▶ _WHAT YOU HAVE TO DO_:
Give again, word for word, every line in the entries below from the line with "Turn on the meeting video camera" up to and including the line with "Task: Open the Goederencodes tab", and no other line.
--- PROVIDED ENTRIES Enclosed Below ---
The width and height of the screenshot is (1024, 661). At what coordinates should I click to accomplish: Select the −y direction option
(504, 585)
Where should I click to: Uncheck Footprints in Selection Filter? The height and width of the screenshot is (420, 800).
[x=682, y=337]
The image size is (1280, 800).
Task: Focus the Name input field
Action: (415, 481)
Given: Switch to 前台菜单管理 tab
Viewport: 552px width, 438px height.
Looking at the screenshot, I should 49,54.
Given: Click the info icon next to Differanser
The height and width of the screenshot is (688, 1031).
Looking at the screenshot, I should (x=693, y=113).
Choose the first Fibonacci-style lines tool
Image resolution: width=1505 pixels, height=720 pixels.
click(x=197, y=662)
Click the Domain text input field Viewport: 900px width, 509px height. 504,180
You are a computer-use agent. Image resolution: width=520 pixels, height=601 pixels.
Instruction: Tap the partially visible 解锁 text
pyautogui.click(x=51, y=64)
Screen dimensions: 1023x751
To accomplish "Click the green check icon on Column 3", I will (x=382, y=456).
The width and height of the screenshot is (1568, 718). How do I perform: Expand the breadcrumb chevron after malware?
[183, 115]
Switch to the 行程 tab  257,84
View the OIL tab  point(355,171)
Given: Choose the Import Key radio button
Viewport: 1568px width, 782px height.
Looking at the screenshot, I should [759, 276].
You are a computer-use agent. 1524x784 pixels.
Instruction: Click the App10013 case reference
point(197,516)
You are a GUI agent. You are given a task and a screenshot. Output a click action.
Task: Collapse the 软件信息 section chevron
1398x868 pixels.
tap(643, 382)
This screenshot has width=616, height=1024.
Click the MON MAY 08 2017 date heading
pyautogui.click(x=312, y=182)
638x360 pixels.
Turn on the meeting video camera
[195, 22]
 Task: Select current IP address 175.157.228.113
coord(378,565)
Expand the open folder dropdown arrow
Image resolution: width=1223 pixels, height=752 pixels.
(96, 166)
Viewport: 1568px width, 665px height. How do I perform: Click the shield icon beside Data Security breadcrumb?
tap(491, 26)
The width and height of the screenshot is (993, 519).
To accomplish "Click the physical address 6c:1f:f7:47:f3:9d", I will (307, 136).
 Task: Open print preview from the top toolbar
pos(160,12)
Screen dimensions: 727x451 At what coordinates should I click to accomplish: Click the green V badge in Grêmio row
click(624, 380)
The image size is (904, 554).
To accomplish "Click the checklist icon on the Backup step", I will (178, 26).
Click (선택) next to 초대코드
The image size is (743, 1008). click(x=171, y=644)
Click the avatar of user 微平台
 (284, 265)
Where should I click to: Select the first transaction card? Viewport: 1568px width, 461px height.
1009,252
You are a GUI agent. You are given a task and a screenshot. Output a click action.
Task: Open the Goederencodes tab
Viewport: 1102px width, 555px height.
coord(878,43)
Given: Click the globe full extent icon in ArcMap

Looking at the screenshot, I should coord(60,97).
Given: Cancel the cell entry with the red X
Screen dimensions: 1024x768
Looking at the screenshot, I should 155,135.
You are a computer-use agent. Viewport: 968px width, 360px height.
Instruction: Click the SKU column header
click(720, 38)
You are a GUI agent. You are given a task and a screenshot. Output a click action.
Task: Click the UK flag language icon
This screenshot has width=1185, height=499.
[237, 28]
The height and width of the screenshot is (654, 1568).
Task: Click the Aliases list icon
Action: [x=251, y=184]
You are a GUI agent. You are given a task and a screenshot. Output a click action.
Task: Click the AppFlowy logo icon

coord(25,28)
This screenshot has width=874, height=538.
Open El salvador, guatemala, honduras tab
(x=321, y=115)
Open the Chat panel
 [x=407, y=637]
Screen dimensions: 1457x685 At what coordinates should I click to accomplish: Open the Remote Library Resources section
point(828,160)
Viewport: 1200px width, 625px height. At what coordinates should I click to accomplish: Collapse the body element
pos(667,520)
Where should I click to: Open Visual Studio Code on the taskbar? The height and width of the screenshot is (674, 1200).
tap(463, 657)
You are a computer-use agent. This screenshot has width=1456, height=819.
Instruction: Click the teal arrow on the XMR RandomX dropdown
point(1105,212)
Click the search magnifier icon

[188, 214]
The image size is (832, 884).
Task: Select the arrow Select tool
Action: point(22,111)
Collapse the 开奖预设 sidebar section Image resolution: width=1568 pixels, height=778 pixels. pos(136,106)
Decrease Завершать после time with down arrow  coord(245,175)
--- End of Enclosed PROVIDED ENTRIES ---
▶ _EXERCISE ANSWER_:
Turn on the meeting video camera
[195, 22]
 Task: Select current IP address 175.157.228.113
coord(378,565)
Expand the open folder dropdown arrow
Image resolution: width=1223 pixels, height=752 pixels.
(96, 166)
Viewport: 1568px width, 665px height. How do I perform: Click the shield icon beside Data Security breadcrumb?
tap(491, 26)
The width and height of the screenshot is (993, 519).
To accomplish "Click the physical address 6c:1f:f7:47:f3:9d", I will (307, 136).
 Task: Open print preview from the top toolbar
pos(160,12)
Screen dimensions: 727x451 At what coordinates should I click to accomplish: Click the green V badge in Grêmio row
click(624, 380)
The image size is (904, 554).
To accomplish "Click the checklist icon on the Backup step", I will (178, 26).
Click (선택) next to 초대코드
The image size is (743, 1008). click(x=171, y=644)
Click the avatar of user 微平台
 (284, 265)
Where should I click to: Select the first transaction card? Viewport: 1568px width, 461px height.
1009,252
You are a GUI agent. You are given a task and a screenshot. Output a click action.
Task: Open the Goederencodes tab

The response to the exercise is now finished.